Lunga e fondamentale per la storia del cinema la carriera che a settembre porterà Tavernier a ricevere il Leone d’oro alla carriera alla Mostra del cinema di Venezia. Critico cinematografico per le riviste Positif e Cahiers du Cinema, coautore del fondamentale volume «Trente ans de cinéma américain», Tavernier debutta come regista nel 1973 con «L`orologiaio di Saint-Paul», tratto da Simenon, un “noir” dall’accento sociale, che ottiene l’Orso d’argento al Festival di Berlino e sancisce l’incontro con Philippe Noiret, che diventerà il suo attore preferito.

I suoi film, ricchi di echi del cinema americano, si ispirano a un realismo nutrito di acuta sensibilità psicologica, capace di rileggere il passato e di indagare criticamente la realtà contemporanea.

Autore di penetranti ritratti generazionali, di drammi storici e di polizieschi ispirati ai fatti di cronaca, Tavernier ha saputo proporre una significativa riflessione sulle istituzioni e sui loro eccessi repressivi e un’analisi premonitrice della deriva dei mezzi di comunicazione. Tra le sue opere: «Que la fête commence» (1975); «Le juge et l`assassin» (1976); «La mort en direct» (1979);«Coup de torchon» (1981); «Un dimanche à la campagne» (1984); «Round midnight» (1986); «Daddy nostalgie» (1990); «L627» (1992); «La fille de d`Artagnan» (1994), «L`appâ» (1995), «Capitaine Conan» (1996), «Ça commence aujourd`hui» (Ricomincia da oggi, 1999),«Laissez-passer» (2001), cui ha fatto seguito, nel 2004, «Holy Lola» (La piccola Lola). Negli anni successivi ha diretto «In the electric mist» (2009), «La princesse de Montpensier» (2010) e «Quai d`Orsay» (2013). Nel 1984 ha ottenuto il Premio per la miglior regia al Festival di Cannes per «Una domenica in campagna». Ha vinto quattro premi Cèsar (l`Oscar francese).

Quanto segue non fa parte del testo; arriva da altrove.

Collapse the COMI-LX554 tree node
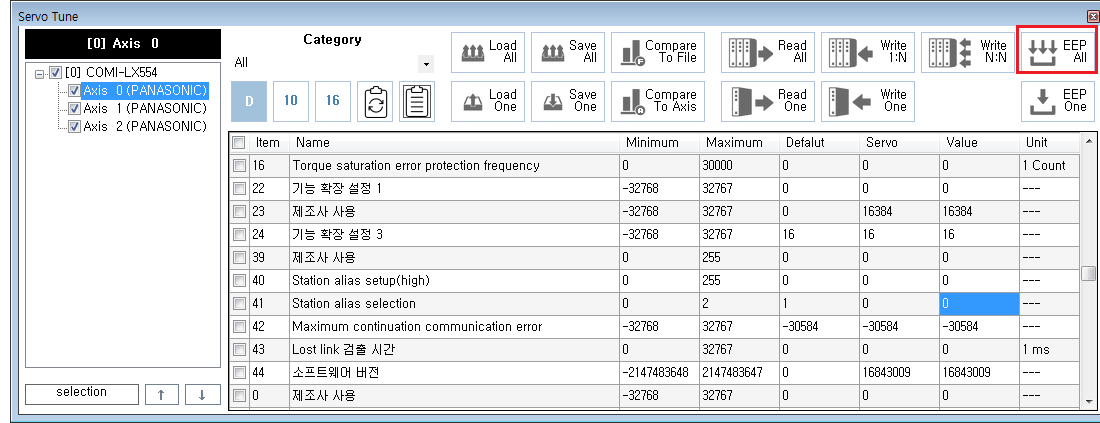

Con il premio `Trecentossessanta` Bertrand Tavernier va ad aggiungere il suo nome ad un palmarès di grande prestigio che comprende artisti come Peter Greenaway, Jane Campion, Michael Cimino, Roger Corman, Mike Figgis, Gianni Amelio, Marco Bellocchio, James Ivory, Mario Martone, Matthew Modine, Matteo Garrone, Alice Rohrwacher.

Dal 2008  il premio è un oggetto di alluminio del designer Denis Santachiara che rappresenta la proiezione tridimensionale del profilo dell`artista premiato.